ジュネ

悪の 偶像
平均 3.0
2020年94本目は、韓流スターが2大共演、おまけにマーティン・スコセッシも絶賛したノワール『悪の偶像』。 ------------------------------------------------------------ 確かに本作の見どころはハン・ソッキュとソル・ギョングの共演でしょう。特に前者はエリート弁護士として約束された地位があるにも関わらず、途中から人殺しまでやってのける畜生へと成り下がっていきます。ハン・ソッキュの平静を保ちながらも狂気を目に宿した演技が光ります。対して後者はストレートに直情的なタイプですが、息子を殺されたとはいえ事件に対するのめり込み方は異常なほどで、その理由が見え隠れする中盤以降は怒涛の展開です。 ------------------------------------------------------------ ところが…本作の場合、あまりにストーリーが分かりにくすぎるのが難点。主人公二人の破壊衝動が一体全体どこから湧いているのか共感しにくいですし、彼らを凌駕する悪人リョナが登場しますと、話は更にややこしくなっていきます。
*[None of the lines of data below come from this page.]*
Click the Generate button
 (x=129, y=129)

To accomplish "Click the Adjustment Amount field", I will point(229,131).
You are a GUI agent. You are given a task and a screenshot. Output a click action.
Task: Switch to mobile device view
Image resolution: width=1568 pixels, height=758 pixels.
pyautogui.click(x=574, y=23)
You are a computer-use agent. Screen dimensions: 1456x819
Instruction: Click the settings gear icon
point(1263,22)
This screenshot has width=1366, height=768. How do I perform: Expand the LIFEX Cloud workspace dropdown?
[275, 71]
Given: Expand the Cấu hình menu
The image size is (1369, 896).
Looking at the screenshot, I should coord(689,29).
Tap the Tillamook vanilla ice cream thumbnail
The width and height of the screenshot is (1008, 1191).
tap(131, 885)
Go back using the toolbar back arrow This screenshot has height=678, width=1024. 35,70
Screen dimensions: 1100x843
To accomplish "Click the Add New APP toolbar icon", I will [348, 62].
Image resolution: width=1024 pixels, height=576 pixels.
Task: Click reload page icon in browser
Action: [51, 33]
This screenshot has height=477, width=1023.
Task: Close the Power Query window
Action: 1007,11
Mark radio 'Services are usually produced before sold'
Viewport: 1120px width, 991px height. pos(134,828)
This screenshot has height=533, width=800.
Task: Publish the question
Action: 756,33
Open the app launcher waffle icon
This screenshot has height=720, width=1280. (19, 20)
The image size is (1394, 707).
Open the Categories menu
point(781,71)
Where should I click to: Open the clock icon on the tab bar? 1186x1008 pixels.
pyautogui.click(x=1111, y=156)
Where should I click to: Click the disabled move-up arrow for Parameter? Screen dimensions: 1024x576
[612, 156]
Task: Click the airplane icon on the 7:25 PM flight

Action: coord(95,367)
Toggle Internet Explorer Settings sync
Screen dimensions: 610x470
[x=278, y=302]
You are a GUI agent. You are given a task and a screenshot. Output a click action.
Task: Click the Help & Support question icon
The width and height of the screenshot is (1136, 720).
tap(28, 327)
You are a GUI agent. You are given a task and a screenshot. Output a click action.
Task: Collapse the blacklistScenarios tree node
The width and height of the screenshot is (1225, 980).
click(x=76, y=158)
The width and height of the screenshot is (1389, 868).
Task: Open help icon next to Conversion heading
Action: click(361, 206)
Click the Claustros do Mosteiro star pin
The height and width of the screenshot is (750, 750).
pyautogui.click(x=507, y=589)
他にも登場人物が多数いる上、格差社会・南北対立・政治の腐敗・女性の搾取…とテーマも山盛りで、これらが全く整理できていない印象を受けます。 ------------------------------------------------------------ 見ている側に想像させる作りと言えば聞こえはいいですけれど、話の根幹に関わるであろう説明を平気で省略する割にどうでもいいシーンに時間を費やしており、全体にバランスがめちゃくちゃに感じました。2時間半のランタイムでこの分かりにくさは致命的でしょう。リピーター効果を狙った宣伝をしてますが、本作を2回も3回も見たい人はそうそういないと思います。